At this stage, two flows are generated, on the one hand the permeate, which passes to the first concentration stage, and on the other hand a rejection or ‘retentate’, which is recirculated to the digester.

The ultrafiltration system is supplied mounted on a skid with a steel frame and made up of the following elements:

  • Module with the corresponding ceramic membrane cartridges
  • CIP cleaning system
  • Feed pump / Recirculation pump
  • Security pre filter
  • Flowmeters, sensors, instrumentation, connections and valves
  • Electrical panel

Dual Stage Reverse Osmosis

The permeate from the Ultrafiltration is acidified in a tank from which a centrifugal pump feeds it to the reverse osmosis equipment.

The main objective of this stage is to carry out a first stage of concentration of the pre-treated digestate.

In the reverse osmosis equipment, a 47% recovery is achieved, so the water is concentrated up to 1.8 times.The permeate can be reused, and the rejection contains nitrogen, phosphorus and potassium.

The osmosis equipment is supplied mounted on a skid with a steel frame and including the following elements:

  • A 5 micron cartridge duplex filtration
  • Meters of: PH, Redox, Temperature and conductivity
  • A high pressure pump
  • A booster pump for the second stage of RO
  • Osmotic membranes
  • CIP tank for flushing and chemical cleaning operations
  • Electrical control panel of the unit


The reverse osmosis rejection must be stored in a tank from which the evaporation equipment is fed by suction.

In this equipment the rejection of osmosis is concentrated, approximately three times, until obtaining a distillate in which a part of the nitrogen escapes, for which a subsequent recovery system is proposed.

On the other hand, the concentrate is obtained. This concentrate retains nitrogen, phosphorus and potassium as well as the rest of the nutrients. This concentrate can be used as a liquid fertilizer.

Ammonium recovery system

Both the osmosis permeate and the evaporator distillate have nitrogen in ammonium form. This Nitrogen can be recovered obtaining a solution of ammonium sulphate (NH4)2SO4 with a richness of 40%.

The ammonium sulphate solution can be titrated separately or it can be mixed with the evaporator concentrate to obtain a final product richer in nitrogen. A stripping and scrubber system is proposed for the recovery of ammonium.

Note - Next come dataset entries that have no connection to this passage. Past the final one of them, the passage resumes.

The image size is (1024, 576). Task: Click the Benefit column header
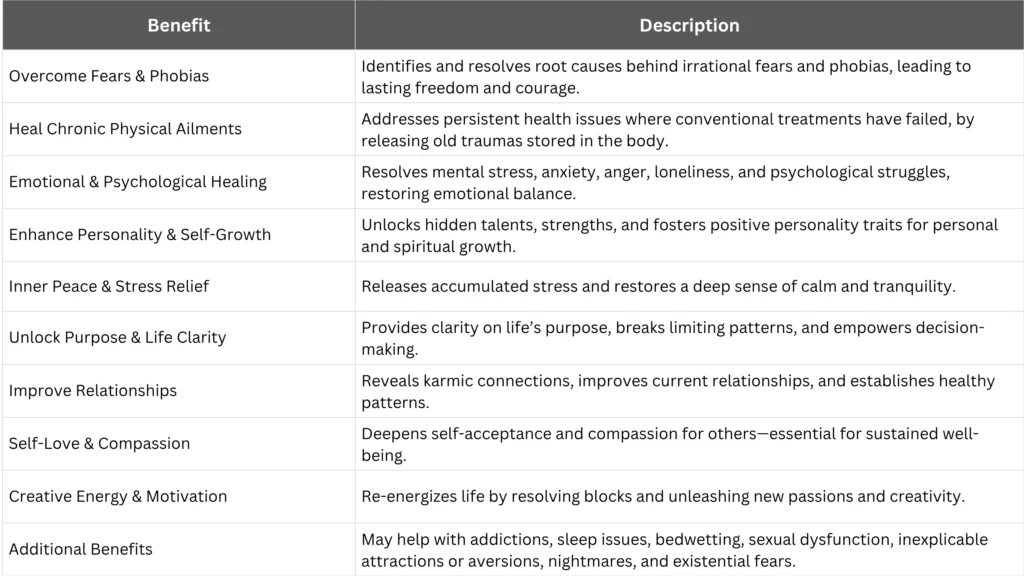pos(178,26)
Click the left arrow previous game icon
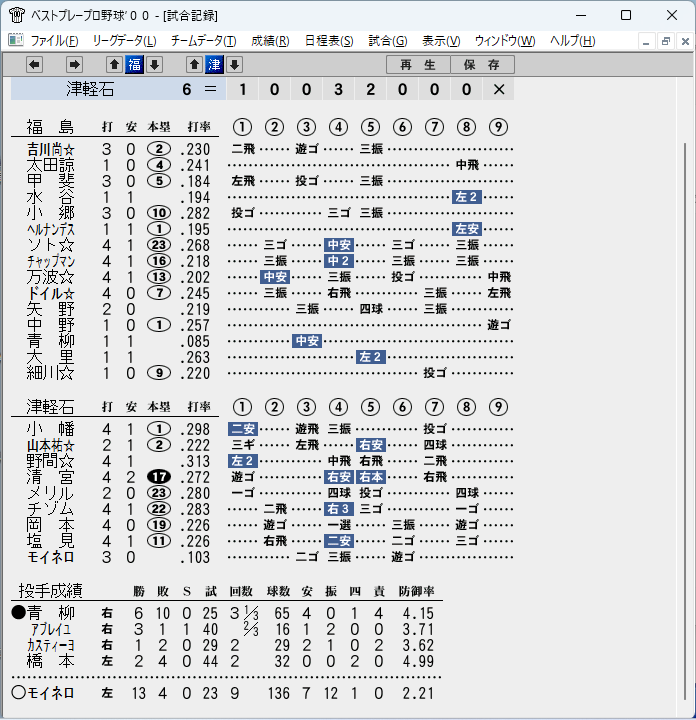Screen dimensions: 696x720 pos(34,65)
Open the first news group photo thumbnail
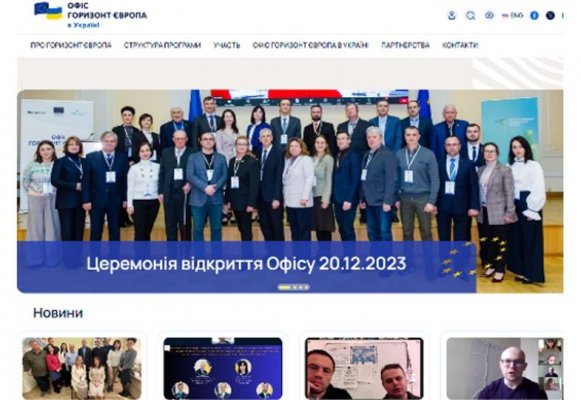This screenshot has width=581, height=400. point(82,369)
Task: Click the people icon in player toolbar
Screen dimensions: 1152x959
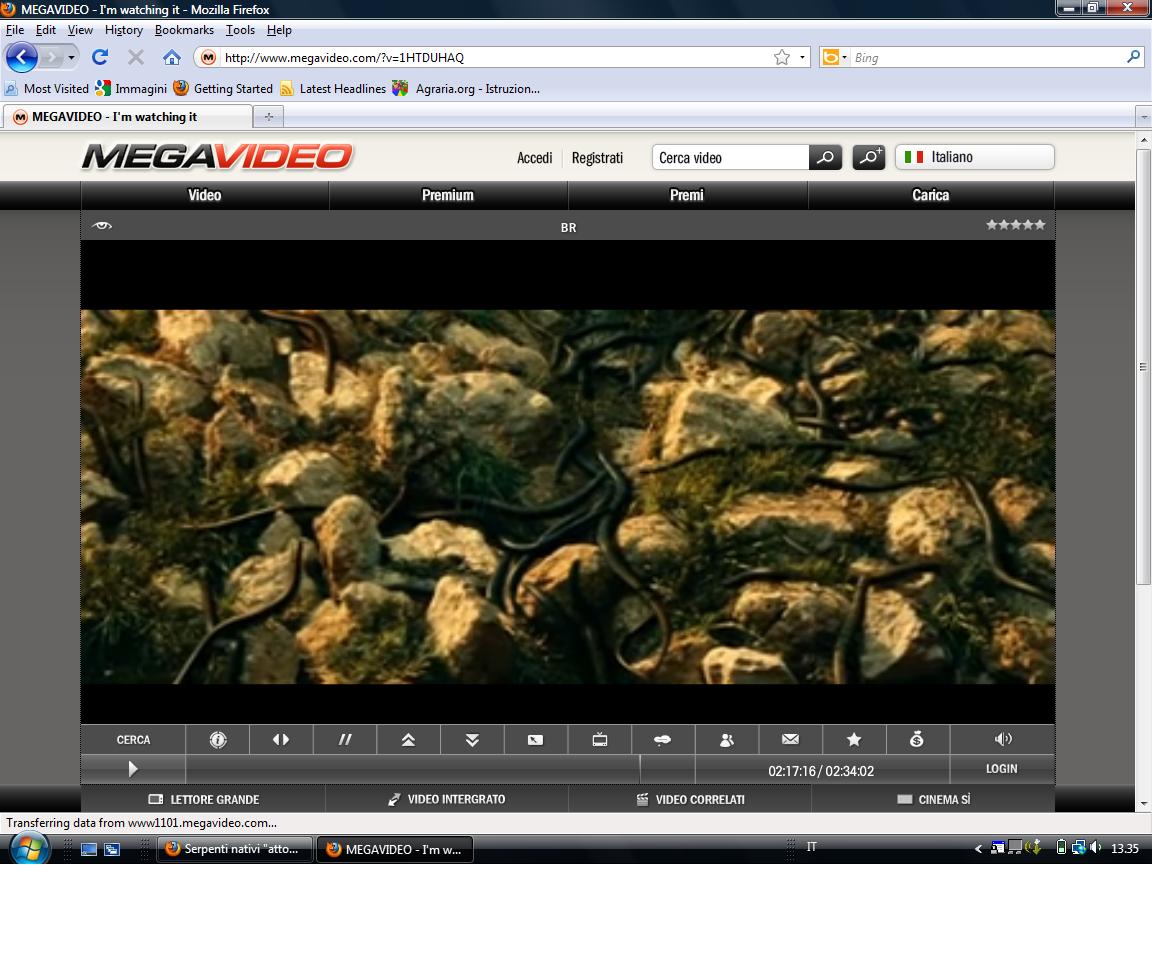Action: coord(727,740)
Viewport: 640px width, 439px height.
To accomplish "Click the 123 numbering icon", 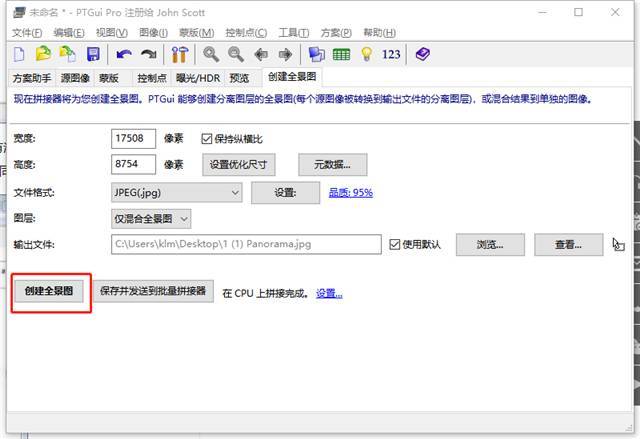I will coord(391,54).
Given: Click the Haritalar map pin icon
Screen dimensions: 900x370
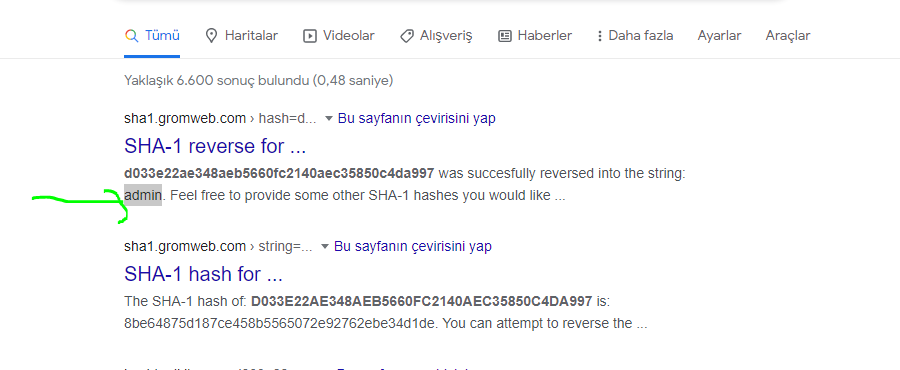Looking at the screenshot, I should tap(212, 36).
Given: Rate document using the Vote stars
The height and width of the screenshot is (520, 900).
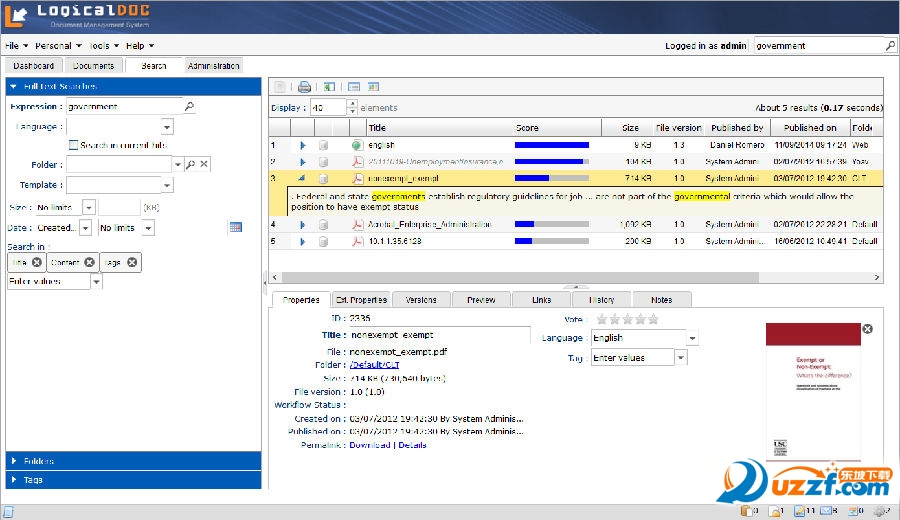Looking at the screenshot, I should [626, 319].
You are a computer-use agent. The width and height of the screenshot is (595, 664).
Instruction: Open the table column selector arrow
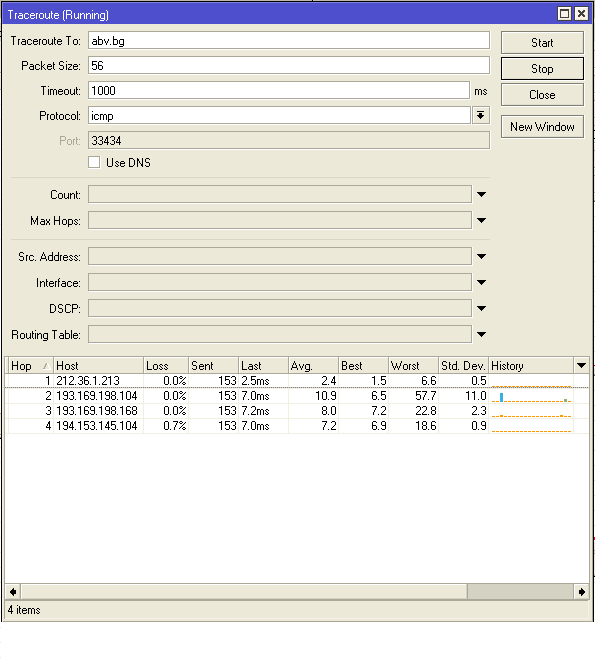581,365
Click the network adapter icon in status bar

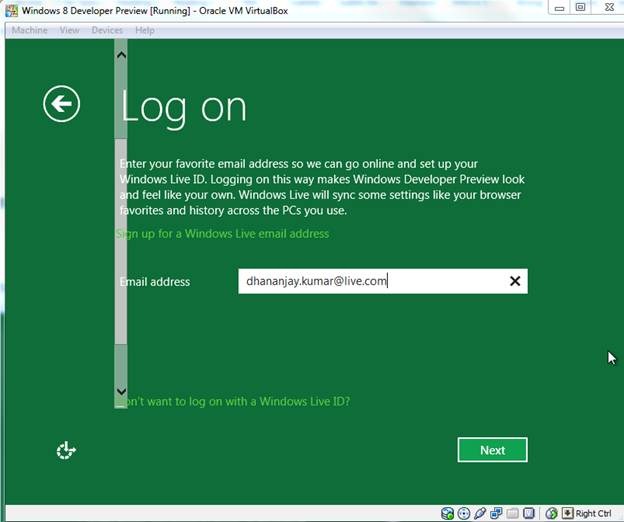click(496, 513)
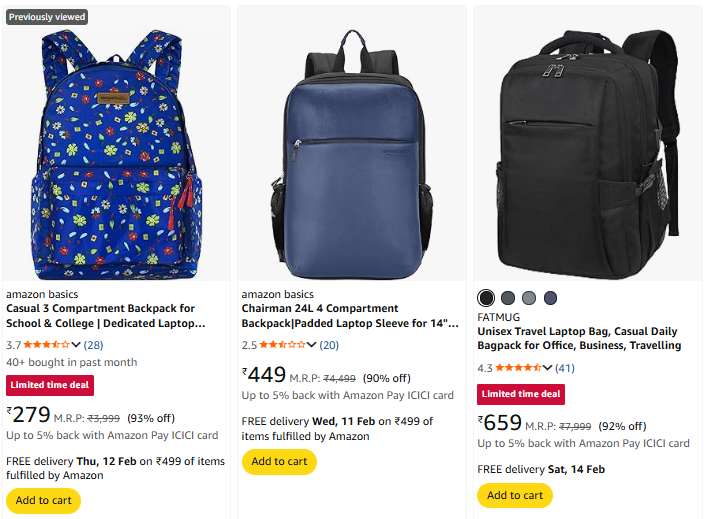
Task: View the 28 reviews for floral backpack
Action: [93, 345]

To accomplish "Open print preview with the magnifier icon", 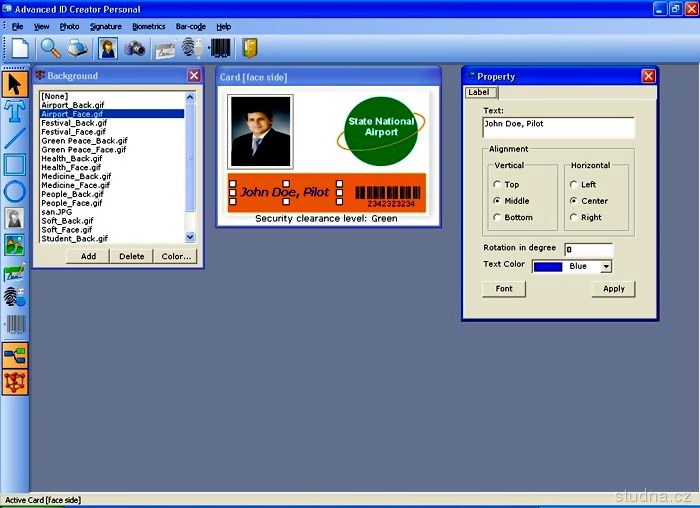I will pos(50,48).
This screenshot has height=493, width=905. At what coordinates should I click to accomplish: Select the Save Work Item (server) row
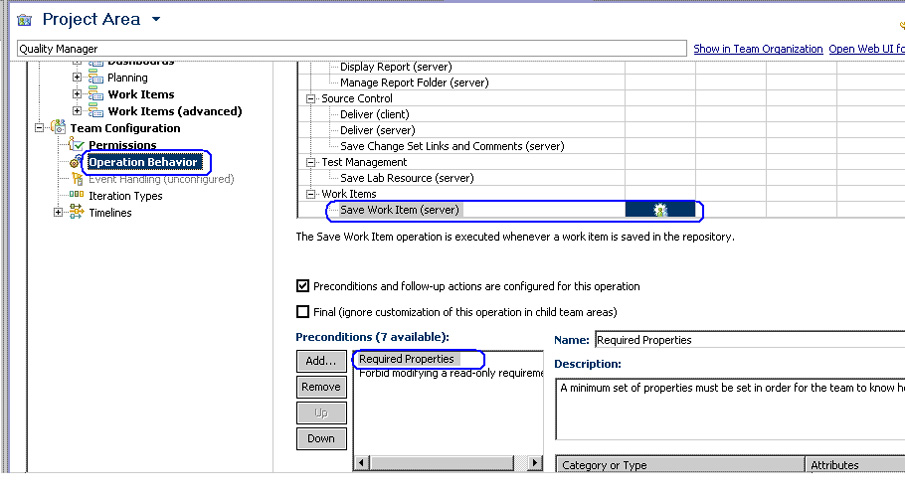tap(399, 210)
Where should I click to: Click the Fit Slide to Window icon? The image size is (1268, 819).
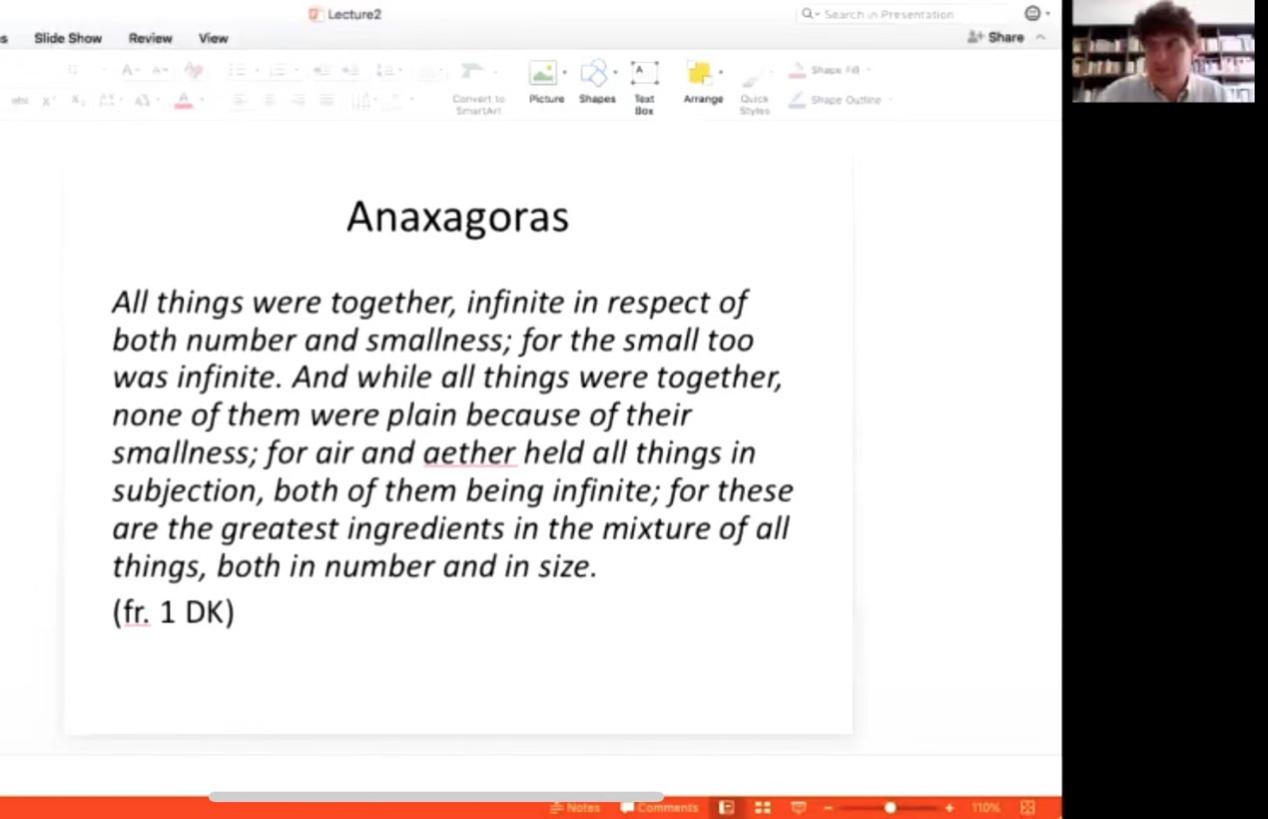point(1027,808)
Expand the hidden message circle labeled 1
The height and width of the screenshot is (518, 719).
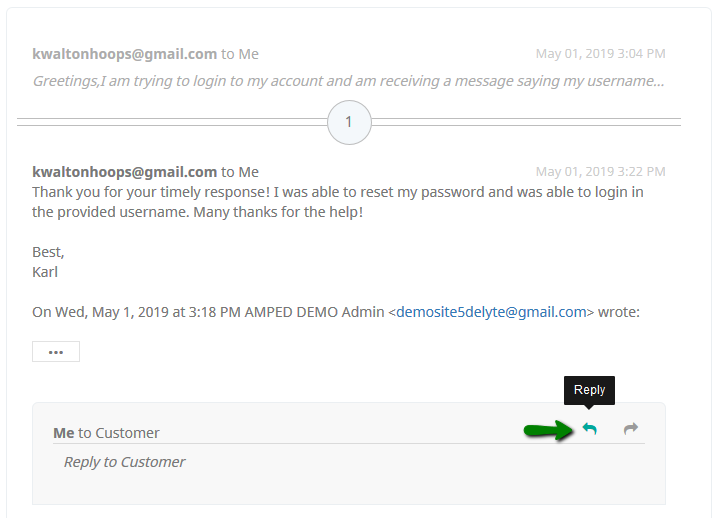point(349,122)
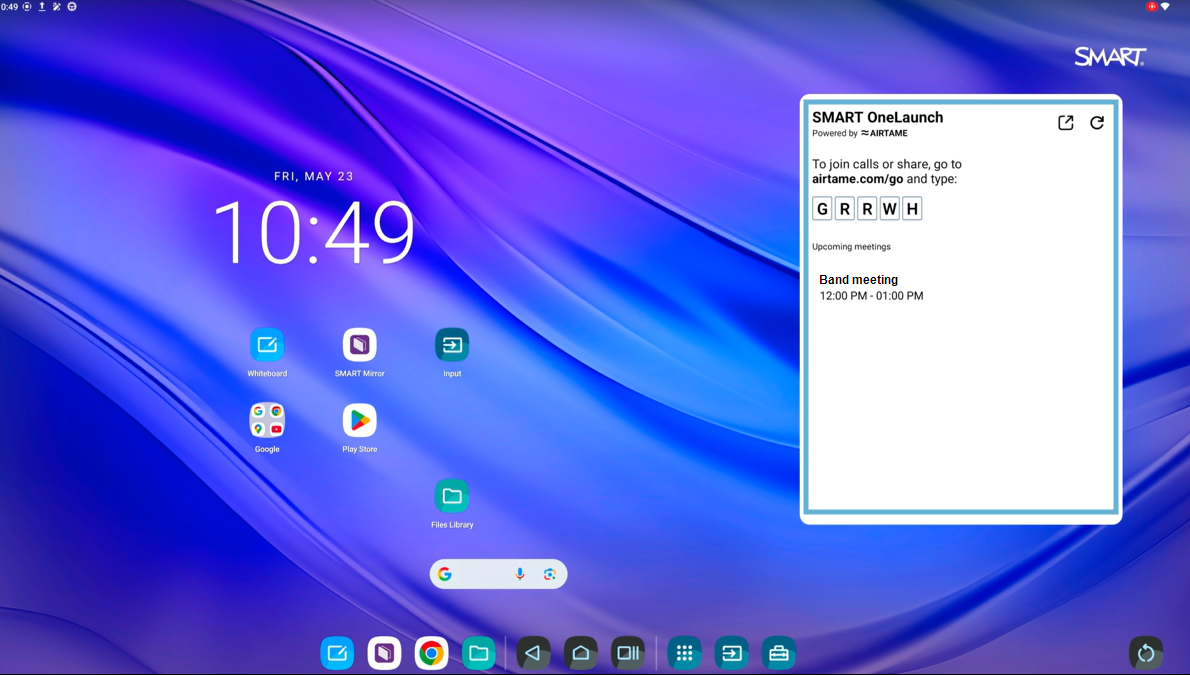Open Files Library on the home screen
Image resolution: width=1190 pixels, height=675 pixels.
[x=452, y=497]
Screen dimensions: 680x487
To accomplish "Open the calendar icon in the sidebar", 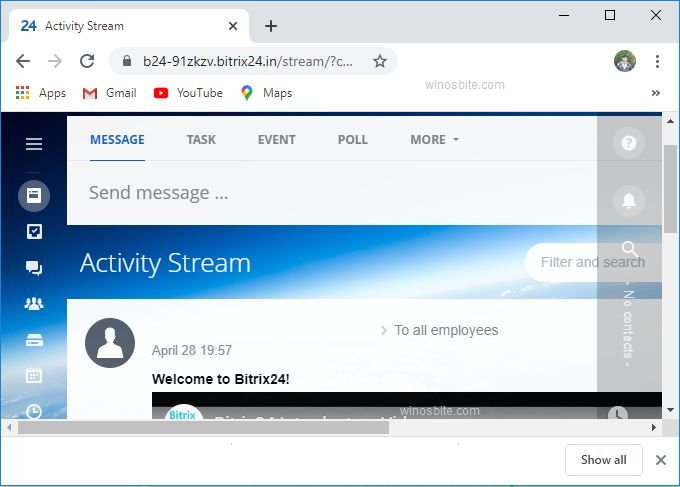I will 33,376.
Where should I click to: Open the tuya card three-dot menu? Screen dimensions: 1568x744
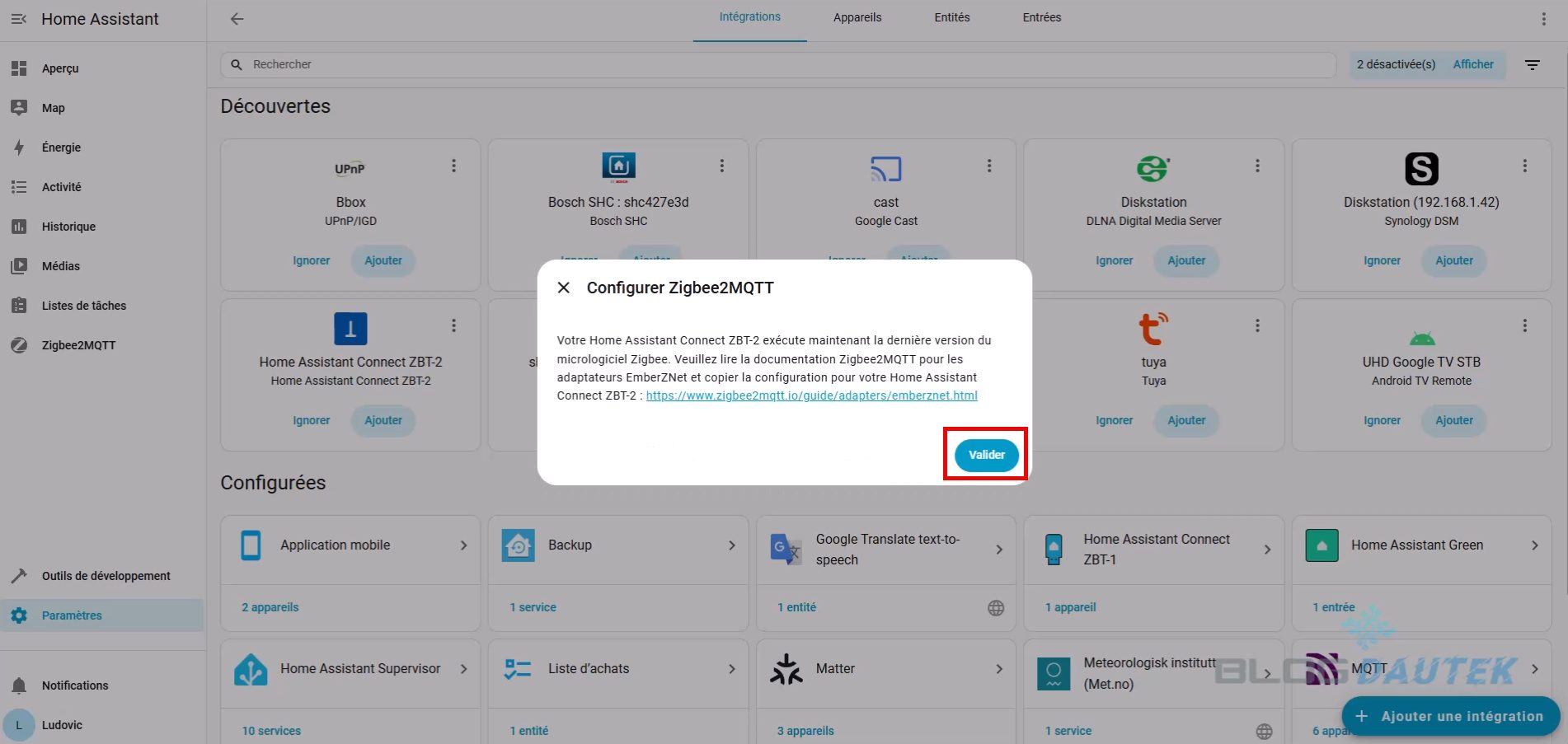click(1257, 325)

Both the osmosis permeate and the evaporator distillate are collected in a tank where the pH is adjusted to 10. By means of two centrifugal pumps, one in operation and the other in reserve, the stripping column is fed.

In the stripping column, the water with ammonium is fed through the upper part while the air passes through the bottom part. Inside the column there is a filling media that increases the contact between water and air. Ammonium passes from the water into the air.

The air stream is redirected to the gas scrubbing column. Air rich in ammonium is introduced at the bottom while recirculating an absorbent solution of H2SO4, at controlled pH. Once the ammonium sulphate concentration of 40% is reached, the product is discharged.